**Exercises to complete**
1. Answer these from the OpenVINO tutorial:
(a) Which company developed OpenVINO™?
(b) In which OpenVINO™ release was the Converter introduced?
(c) What range of extra improvement did the author's experiment show?
2. Reproduce the OpenVINO tutorial from "OpenVINO™ supports many" up to and including "considered a legacy.".
3. Write the next part of the OpenVINO tutorial, picking up after its last sentence.

**Quoted text**
========

Deploying deep neural networks is an essential endeavor in ML system design. OpenVINO™, developed by Intel, is a toolkit designed specifically for this purpose.
It stands out for its ability to optimize and accelerate neural network performance on a range of Intel hardware. This makes it an invaluable tool for developers looking to deploy AI models more effectively.
OpenVINO™ supports many well-known model formats and offers tools for model optimization, performance tuning, and easy deployment.
In this tutorial, we’ll explore a core component of this toolkit: the OpenVINO™ Converter, introduced in the 2023.1 OpenVINO™ release. It was known as an optimizer, which is now considered a legacy.
Let’s get started.
OpenVINO™ Converter
The OpenVINO™ converter is a methodolgy that significantly enhances the performance of deep learning models. Unlike other optimizers, it explicitly targets Intel architectures (like all standard CPUs), ensuring that models are optimized in general and finely tuned to leverage the full capabilities of Intel processors.
According to my experiment, it gives an additional 22 to 47% improvement, depending on the CPU type. It’s something not trivial and worth checking.

========

**Data section**
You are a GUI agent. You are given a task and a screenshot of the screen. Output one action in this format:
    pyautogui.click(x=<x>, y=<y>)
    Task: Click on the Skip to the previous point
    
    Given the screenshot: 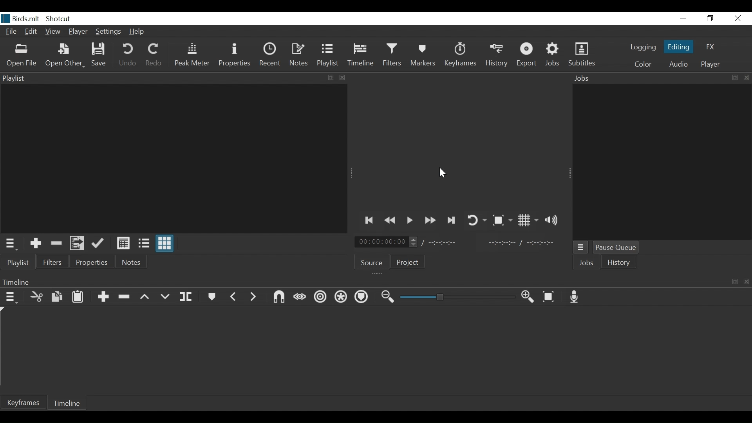 What is the action you would take?
    pyautogui.click(x=370, y=220)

========

**Responses to the tasks**
1.
(a) Intel.
(b) The 2023.1 release.
(c) An additional 22 to 47%, depending on the CPU type.

2.
OpenVINO™ supports many well-known model formats and offers tools for model optimization, performance tuning, and easy deployment.
In this tutorial, we’ll explore a core component of this toolkit: the OpenVINO™ Converter, introduced in the 2023.1 OpenVINO™ release. It was known as an optimizer, which is now considered a legacy.

3.
It works on Intel hardware, which includes CPUs, integrated GPUs, and VPUs like the Intel Movidius Neural Compute Stick. However, it is essential for the CPU, as most cloud providers still use Intel processors for their dedicated server offerings. That’s opening the door for cheap optimization and inference on uncomplicated models.
The converter (or optimizer) achieves this by converting and compressing AI models into an intermediate representation (IR) format. This process includes crucial steps like layer fusion and horizontal fusion, which streamline the neural network for more efficient computation. Doing so ensures reduced latency and higher throughput for AI models, particularly crucial for real-time applications.
In the next section, we will download and install the toolkit.
How to install
From the 2022.1 release, we can install the OpenVINO™ Development Tools via PyPI.
# Installing OpenVINO™
# Make sure you got the newest version, after installation
pip install openvino
And that’s it. It was harder to install using some shell scripts in the past, but now it is just the pip install.
Convert to Intermediate Representation (IR)
Some general steps to use OpenVINO™ optimizer effectively:
- Model preparation: Ensure your model is in a supported format like TensorFlow, Caffe, or ONNX.
- Model conversion: Use the Model Converter API to convert your model to OpenVINO’s Intermediate Representation (IR) format. This creates
.xml
and.bin
files (the IR). - Model optimization (optional): Fine-tune the conversion process with flags for batch size, precision, and other model-specific optimizations.
- Verification: Test the IR model using OpenVINO’s Inference Engine to ensure it’s performing as expected.
Converting TensorFlow model
Here, we can add an example of converting MobileNet_v2 image classification model from TensorFlow Hub.
First, we need to install the dependencies:
# Install the dependencies
# Make sure to have the latest version of OpenVino
pip install tensorflow_hub tensorflow pillow numpy matplotlib
pip install "openvino>=2023.2.0"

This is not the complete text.